Use the Network
Block Explorer
testnet.asentum.com · Estimated read time: 5 minutes
TL;DR
The block explorer at testnet.asentum.com is first-party, served by the same binary that runs the chain. Search accepts block numbers, transaction hashes, and addresses. Contract pages show the full source, not bytecode. Every page is deep-linkable and content-negotiated — the same URL returns HTML to browsers and JSON to tools.
Search
The topbar search bar accepts three kinds of input and routes accordingly:
- Block number (bare digits, optional
#prefix) →/block/N - Transaction hash (64 hex,
0x-prefixed) →/tx/<hash> - Address (40 hex,
0x-prefixed) →/address/<addr>
Block pages
/block/N shows the height, hash, parent hash, state root, proposer, validator signatures, gas used, base fee, and the transaction list. Click any transaction to drill into its receipt.
Transaction pages
/tx/<hash> shows:
- Status (success / reverted), block number, timestamp.
- From / To (or deployed contract for a deploy tx).
- Value transferred, gas used, tx fee paid.
- Method name and decoded arguments (for contract calls).
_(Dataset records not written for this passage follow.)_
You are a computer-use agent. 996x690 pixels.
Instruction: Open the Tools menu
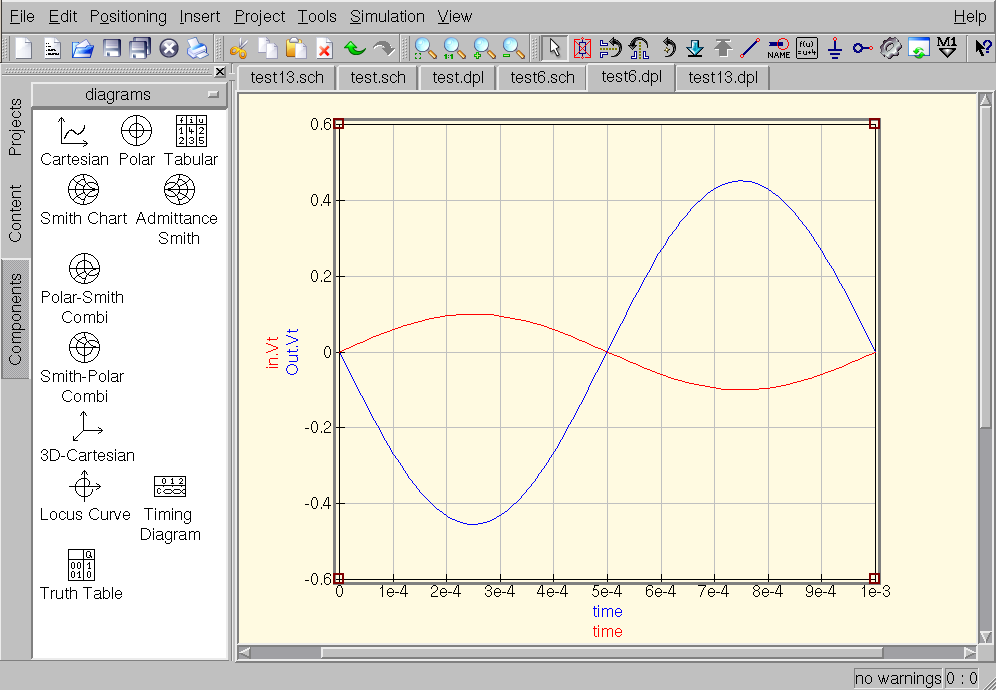(x=317, y=16)
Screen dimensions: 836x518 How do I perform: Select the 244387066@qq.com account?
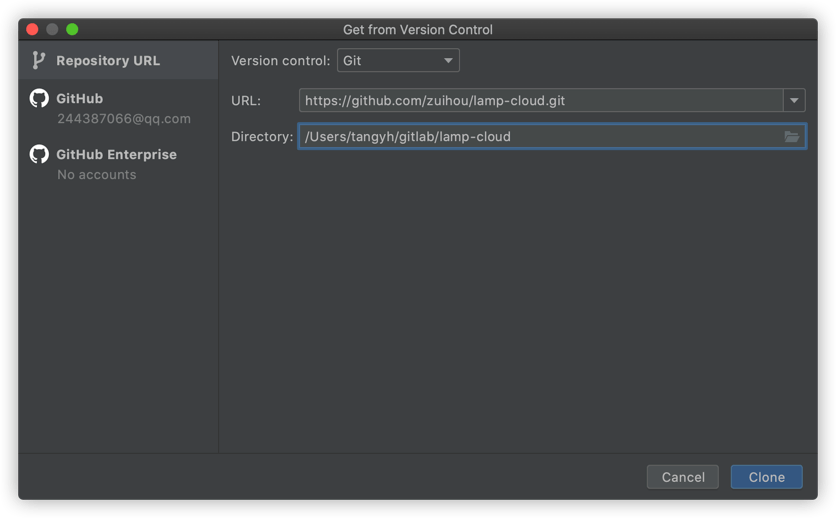(123, 118)
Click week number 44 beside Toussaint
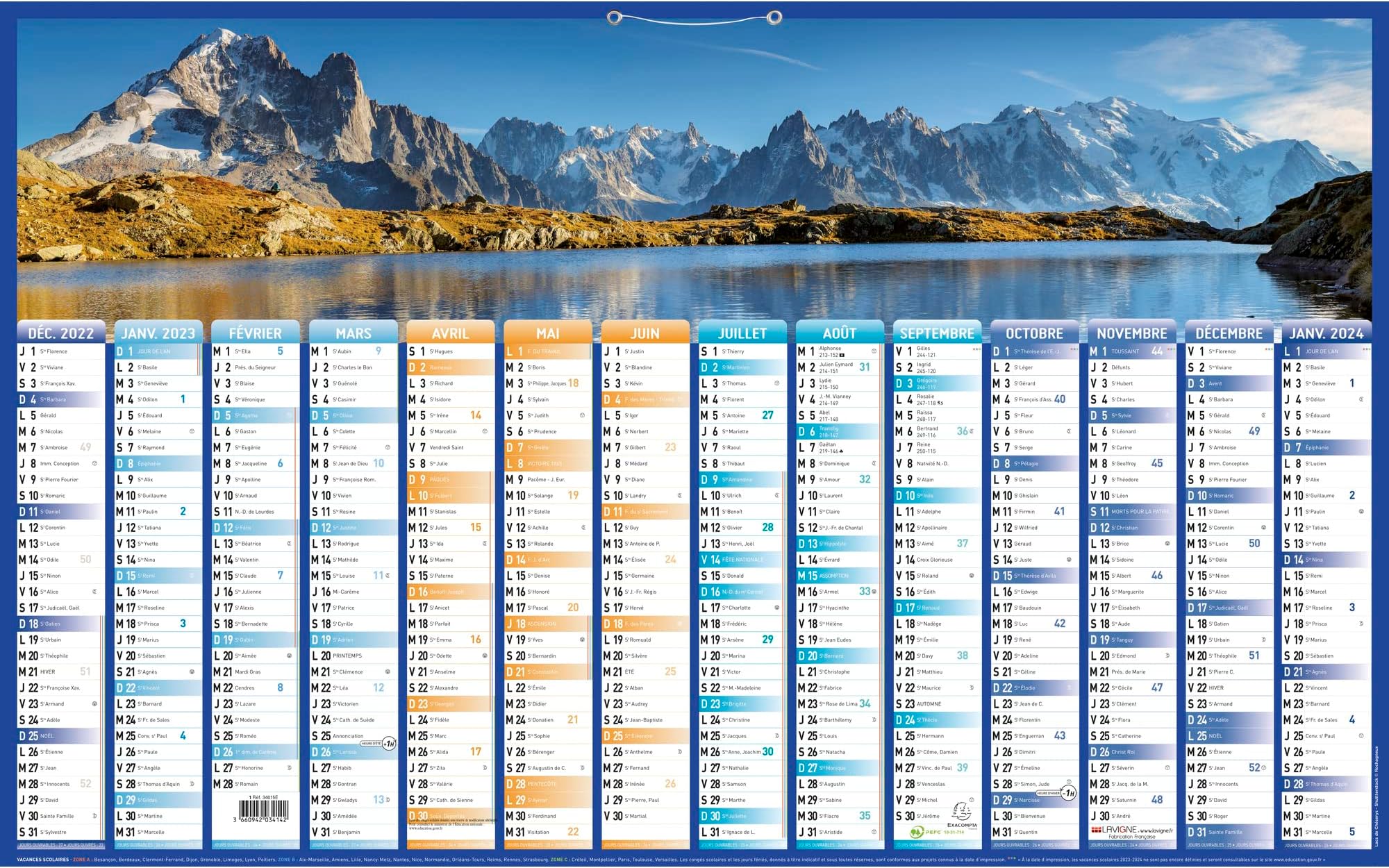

- Events emitted, with args.
Deploy transactions show the deployed address as a gold link that routes straight to the new contract page.
Address pages
/address/<addr> shows balance, nonce, account type (EOA or Contract), and recent transactions. See Account Model for what those fields mean.
Contract pages
Contract addresses get a richer page. In addition to balance + activity, you see:
- The full JavaScript source, syntax-highlighted.
- A Read section — view methods you can call for free from the UI.
- A Write section — send methods that prompt your connected wallet.
- The deploy transaction and deployer address.
No Etherscan "verify your contract" step — source is on-chain by construction.
Validators
A panel on the homepage lists the active + pending validator set, their addresses, bonded stake, and status (active, pending, tombstoned). For the protocol context see Consensus & Validators.